Die Aufgaben eines Redakteurs sind anspruchsvoll

Früher hießen Redakteure Schriftleiter, in der Schweiz Redaktor. Ein Redakteur übernimmt in der Presse, Radio, Internet oder im Fernsehen journalistische Aufgaben innerhalb einer Redaktion. Dabei hat er meist die Verantwortung für ein bestimmtes Sachgebiet, auch Ressort genannt. Während in der Recherche meist freie Journalisten tätig sind, nimmt ein Redakteur meist als Angestellter seine Aufgaben wahr.

Redigierung

Er muss sich bei seiner redaktionellen Arbeit an die politischen und publizistischen Vorgaben seines Verlegers halten. Meistens sind einem Chefredakteur oder Ressortleiter mehrere Redakteure unterstellt. Klassische Ressorts sind Politik, Wirtschaft, Sport, Kultur und Lokales. Der Begriff Redakteur leitet sich von dem Wort redigieren ab. Das Redigieren umfasst die Prüfung von Texten und Beiträgen unter festgelegten Aspekten.

Täglich gelangen unzählige Informationen in eine Redaktion. Beiträge von Korrespondenten und Journalisten, aber auch von Volontären sind ebenso zu verarbeiten wie Meldungen von Pressestellen oder Nachrichtenagenturen. Der Redakteur muss aus dieser Informationsfülle die besonders interessanten und wichtigen Beiträge herausfiltern und aufbereiten. Dabei muss entschieden werden, was für die Zuhörer, Zuschauer oder Leser besonders bedeutsam ist. Die Auswahl erfolgt zielgruppenorientiert. Neben der Verarbeitung der eingehenden Informationen akquiriert der Redakteur auch Fotos, Grafiken oder Cartoons für sein Ressort. Darüber hinaus recherchiert er auch persönlich, führt Interviews und schreibt eigene Artikel. Nicht selbst geschriebene Texte und Beiträge werden von ihm redigiert. Dabei prüft der Redakteur zunächst die inhaltliche Richtigkeit der Fakten und den Sinn der vorliegenden Texte. Kontrolliert werden ebenso der formale Aufbau, die Zeichensetzung sowie Rechtschreibung und Grammatik.

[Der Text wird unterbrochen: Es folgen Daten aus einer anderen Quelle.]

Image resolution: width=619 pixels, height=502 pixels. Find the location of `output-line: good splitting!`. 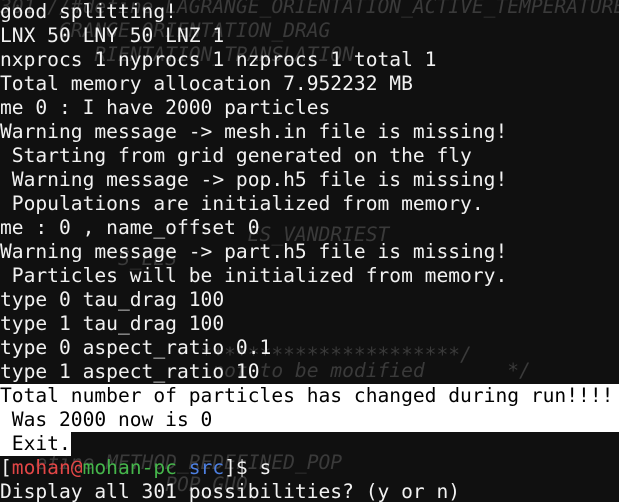

output-line: good splitting! is located at coordinates (88, 12).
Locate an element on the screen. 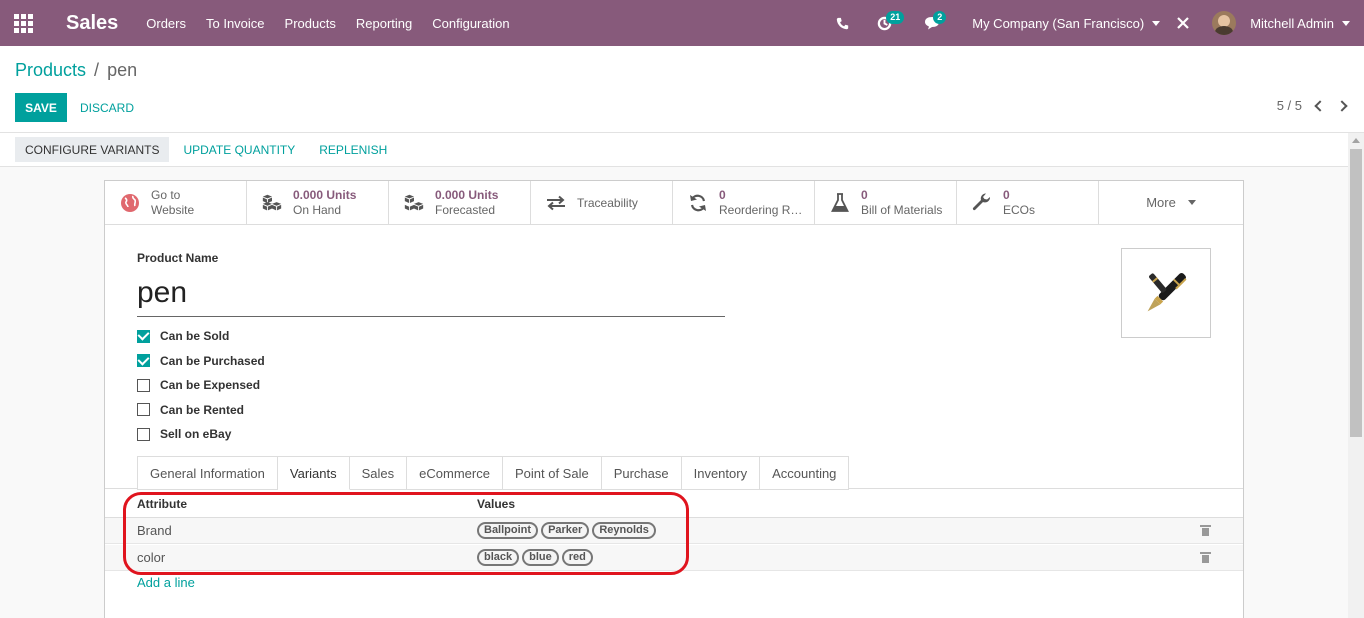 This screenshot has height=618, width=1364. apps-menu-icon is located at coordinates (23, 23).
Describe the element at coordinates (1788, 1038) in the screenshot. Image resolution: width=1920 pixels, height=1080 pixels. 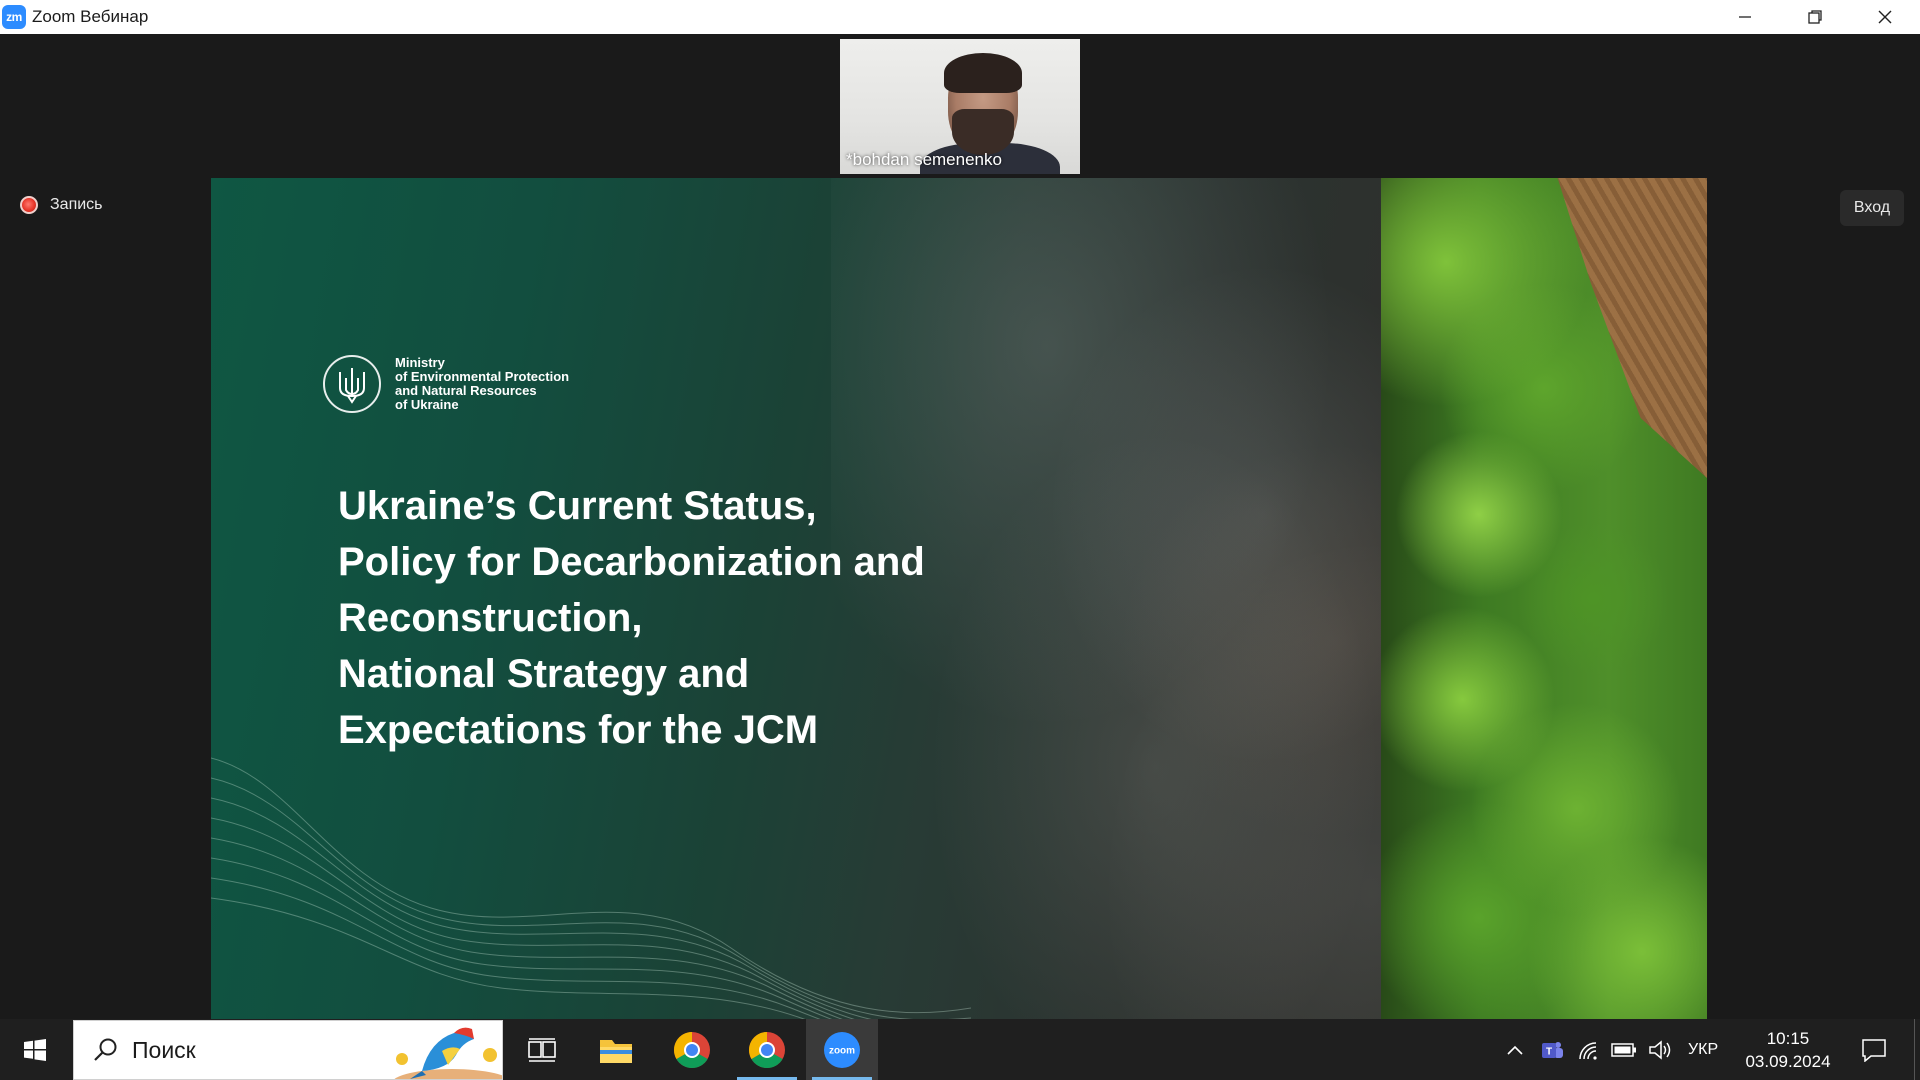
I see `clock-time: 10:15` at that location.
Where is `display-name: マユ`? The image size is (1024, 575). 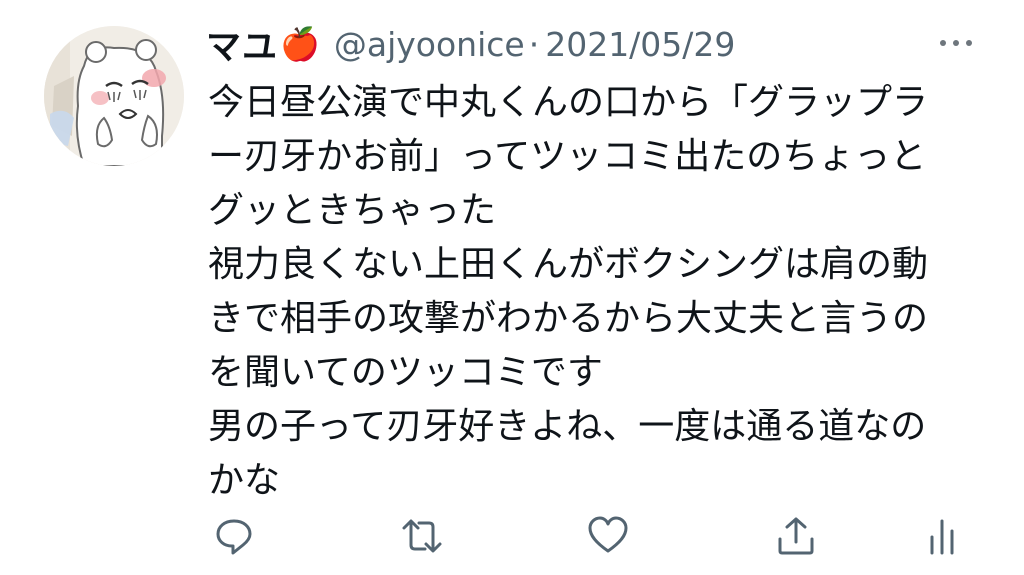 display-name: マユ is located at coordinates (242, 44).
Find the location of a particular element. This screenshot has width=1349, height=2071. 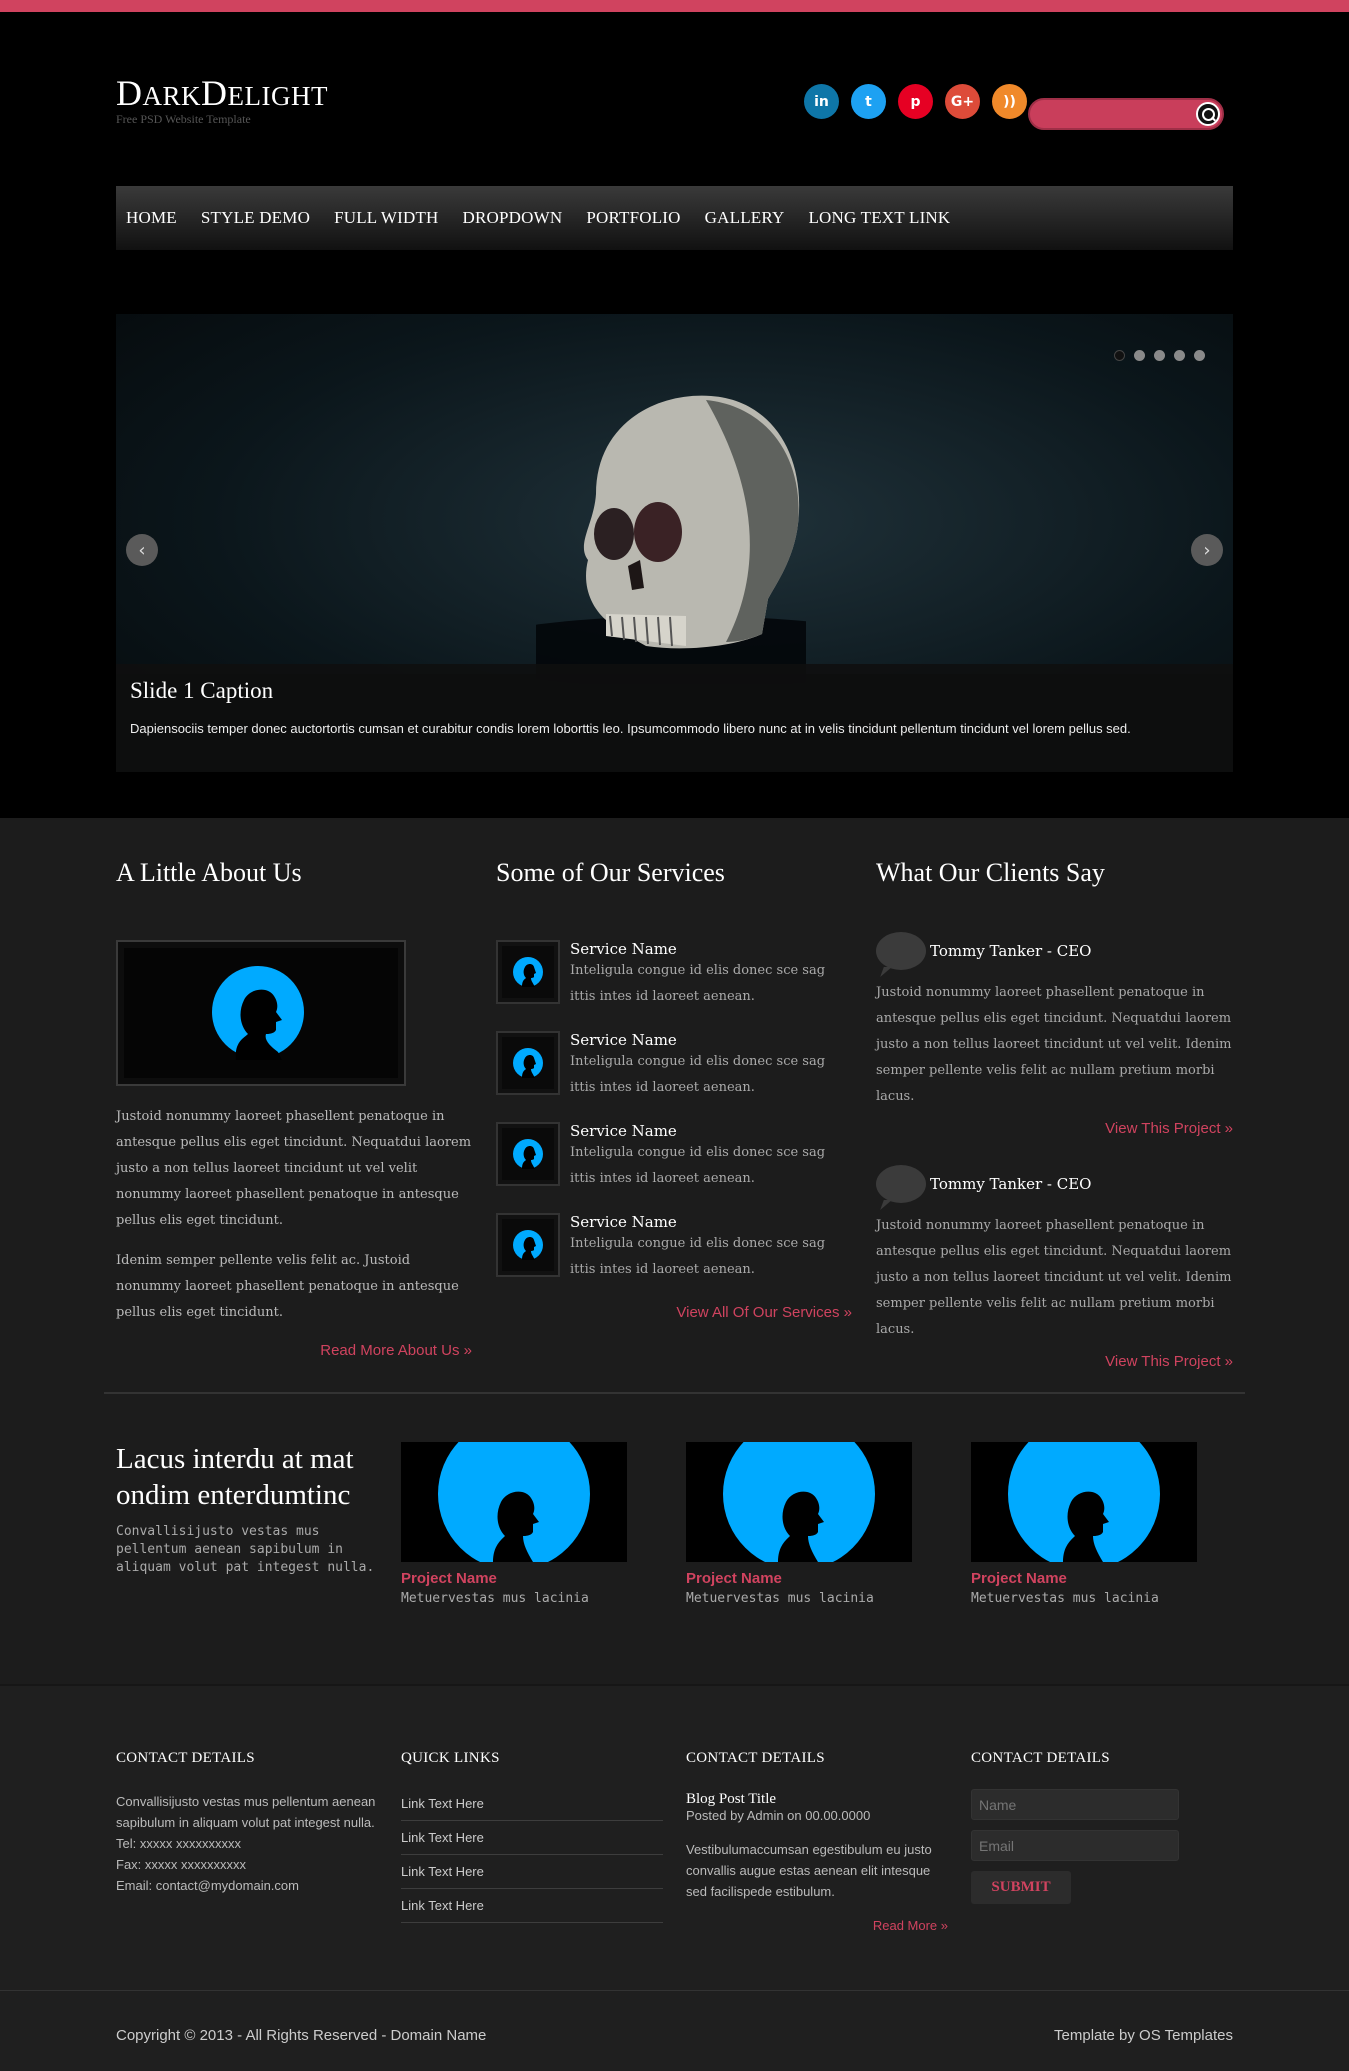

logo-part-1: ARK is located at coordinates (172, 96).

Des Weiteren ist er auch für die Verständlichkeit sowie den Sprachstil und die Stilistik verantwortlich. Da die Fülle der eingehenden Texte und Nachrichten nicht durch den Redakteur zu leisten ist, werden meistens zusätzlich Korrektoren eingesetzt. Die Korrektur bezieht sich dabei zwar auch auf die Orthografie und Grammatik, wesentlich wichtigere Aspekte sind aber die Richtigkeit der Fakten, die logische Argumentation und die Dramaturgie der Texte. Satzlänge, Verständlichkeit von Begriffen und das Layout werden ebenfalls geprüft. Der Redakteur bestimmt auch den Schwerpunkt der Korrektur. In den letzten Jahren hat sich, insbesondere bei den Online-Medien, eine externe Vergabe der Korrektur durchgesetzt, die Hauptverantwortung bleibt aber beim Redakteur. Er muss dafür Sorge tragen, das aus dem eingegangenen Material eine inhaltliche und formale Einheit wird, die zielgruppenspezifisch abgestimmt ist.

Online Journalismus

Mit der zunehmenden Nutzung von Online-Medien hat sich auch das Aufgabengebiet von Redakteuren erweitert. Das Layout und die Formulierung von Überschriften und Teilüberschriften werden von ihnen zusätzlich übernommen. Dies setzt bei der redaktionellen Arbeit sehr gute Computerkenntnisse voraus. Neben den traditionellen Aufgaben des Redigierens kommen im Online-Bereich auch das Erstellen von Zusammenhängen zwischen einzelnen Veröffentlichungen im Internet und die Integration von sinnvollen Links zum Tätigkeitsspektrum hinzu.

Die Wege, um Redakteur zu werden, können sehr unterschiedlich sein. Als Quereinsteiger über Volontariate bei Presse- oder Rundfunkagenturen kann man genauso in diese Position gelangen wie über ein Journalismusstudium oder eine Ausbildung an einer renommierten Journalistenschule. Beschäftigungsgarantieren auf einem durchwachsenen Arbeitsmarkt gibt es dabei nicht. Eine neue Organisationsform ist der so genannte Newsdesk. Hier arbeiten Redakteure, die für verschiedene Themen verantwortlich zeichnen, in einem Großraumbüro zusammen. Sie planen in der Regel auch den Einsatz von Reportern und Lokaljournalisten.